During MiKlip significant skill has been established for probabilistic forecasts of cyclone and windstorm frequencies in the North Atlantic. Positive prediction skill over the climatological forecast was estimated, as well as over historical simulations (Kruschke et al., 2015). STOC aims at a better understanding of mechanisms leading to this skill. The ocean variability is the basis for decadal prediction and it is known that an increase in the meridional overturning circulation induces baroclinicity in the North Atlantic region which favors European windstorm development (Nissen et al., 2014). This project investigates the relationship between the ocean state and European windstorms in the MiKlip decadal prediction system.
Relevant oceanic variables and the associated time scales for windstorm development are identified. These results are the basis for the model validation of oceanic processes leading to European winter windstorm development (In cooperation with project VALOCEAN). STOC analyses how far the representation of the identified oceanic variables influences the forecast skill for winter windstorms and extratropical cyclones. This helps understanding and communicating skill found in the operational forecast system, and to explore possibilities to identify oceanic states leading to improved skill.
The aim of STOC is the analysis of interactions between the oceanic state and winter windstorm activity on decadal time scales. STOC contributes to process-oriented studies investigating decadal storm forecast skill. It is aimed to define relevant oceanic parameters and states in the North Atlantic, which influence winter windstorm development on a decadal scale. These processes will be identified for observations and for the MiKlip model system. Analysis of modes of co-variability will be implemented as plug-ins for the central evaluation system. Results guide a stratified verification of winter windstorm forecast and thus STOC contributes to a better understanding and improvement of the MiKlip operational system. Three project goals can be formulated:
2. Atmosphere-ocean interaction in the Earth system model MPI-ESM
We investigate ocean-storm-interaction in the MPI-ESM using the pre-industrial control run. The relationship between the increase in meridional overturning circulation and European storm frequency is explored with respect to decadal time scales. Modes of co-variability of oceanic parameters and winter windstorms are detected for different time scales, and compared to the observed relationships.

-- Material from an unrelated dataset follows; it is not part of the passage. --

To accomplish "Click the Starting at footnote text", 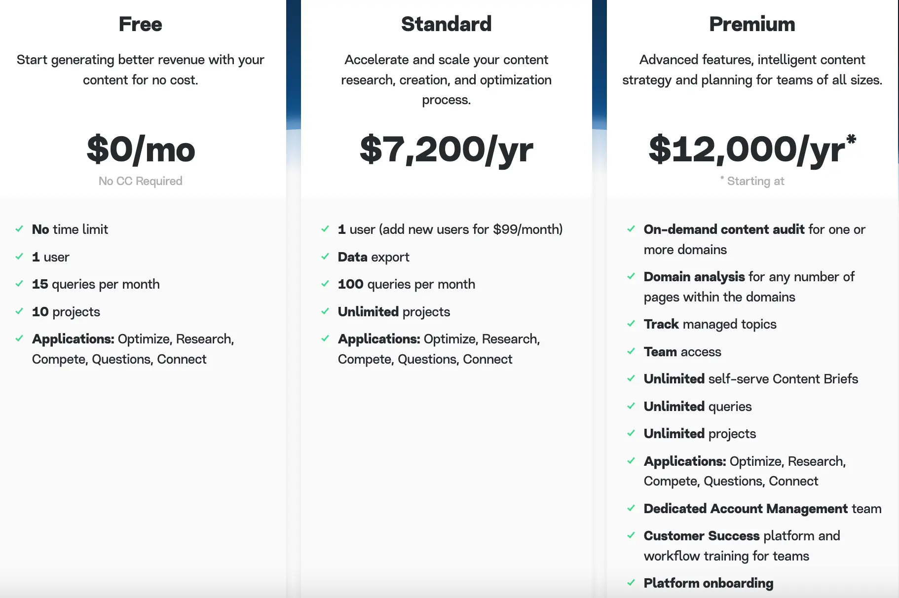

3. Forecast skill of windstorms analyzing decadal hindcasts
Previous findings are synthesized to see how far the defined oceanic processes lead to decadal predictability for European windstorms; together with the project VALOCEAN the presence of the relevant oceanic processes in the initialized decadal hindcasts is investigated. Based on a framework developed in the project ECO stratified verification for European winter windstorms along relevant oceanic parameters will be carried out.
The variability of European wind storms has been investigated for different frequency bands. For Eastern Europe an analysis was done for both bands, 3-5 years and 6-15 years. Storm frequencies have been correlated with North Atlantic (NA) sea surface temperatures (SST). It was found that storm occurrence for both frequency bands is connected with enhanced meridional temperature gradients in the NA.
Kruschke, T., Rust, H., Kadow, C., Müller, W., Pohlmann, H., Leckebusch, G., and Ulbrich, U., 2015: Probabilistic evaluation of northern hemisphere winter storm frequencies in the miklip decadal prediction system. Meteorol. Z., under revision.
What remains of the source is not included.